Point Break remake to provide 21st-century men with enlightenment, extreme sports

Point Break remake to provide 21st-century men with enlightenment, extreme sports

Heralded by the new Total Recall and the recently announced Flatliners redux, the ‘80s have been all but strip-mined for source material, and short of a few remaining dregs—like an out-of-the-blue Beetlejuice sequel—and rather than resort to, say, a Moon Over Parador remake, it’s officially time to move on to scavenging the ’90s. Filmmaking is always evolving, after all, which is why they’re remaking Point Break, Kathryn Bigelow’s 1991 action sort-of-classic intersection of crime, surfing, quasi-philosophical maxims, and meaningful gazes between Keanu Reeves and Patrick Swayze. If we're going to grow as a culture, we must let go of the past, and embrace a slightly more recent past.

According to The Hollywood Reporter, a new Point Break script is already in the works from Kurt Wimmer, the writer and director behind slick, solidly average action fare such as Salt, Equilibrium, and Ultraviolet, and who helped lead the charge into this bold new decade to steal ideas from with his recent Total Recall script. Wimmer’s take is currently being fast-tracked by Alcon—the same “Hey, remember…?” production company behind the new Blade Runner—who plan to update Point Break by setting it in the less specific “world of international extreme sports” but still call it Point Break for some reason, despite the fact that “point break” is clearly a surfing term and does not apply to, for example, snowboarding or street luging or aggressive in-line skating.
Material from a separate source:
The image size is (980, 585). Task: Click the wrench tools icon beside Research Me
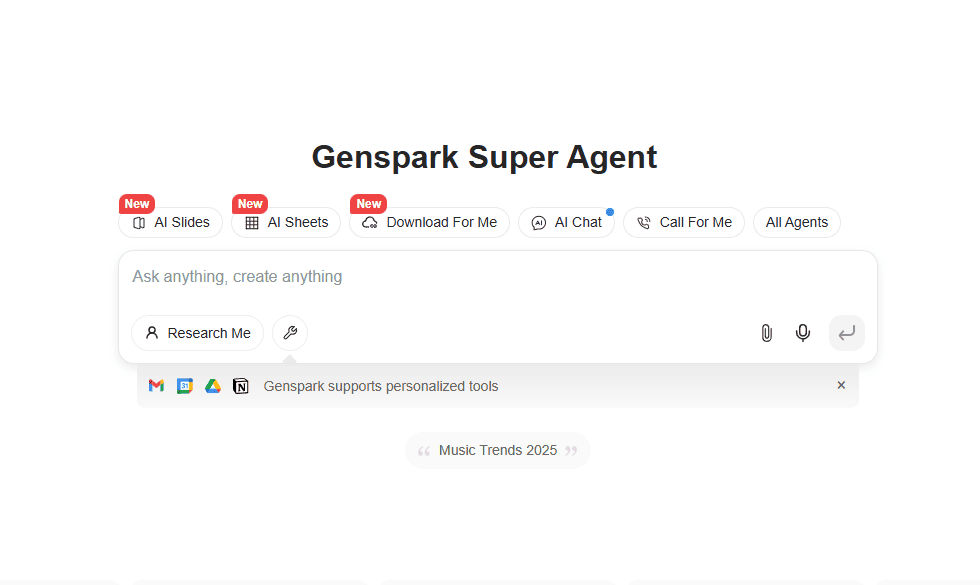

Of course, according to producer Michael DeLuca, the specific sport is irrelevant: “Point Break wasn't just a film. It was a Zen meditation on testosterone-fueled action and manhood in the late 20th century and we hope to create the same for the young 21st!” he said in a statement that actually contained an exclamation point, obviously hoping to spark some vicarious excitement. And indeed, the new Point Break also offers opportunity for Zen meditation—to realize that we are but reincarnations of our past, bound to relive the same experiences over and over again, this time maybe with some BMX.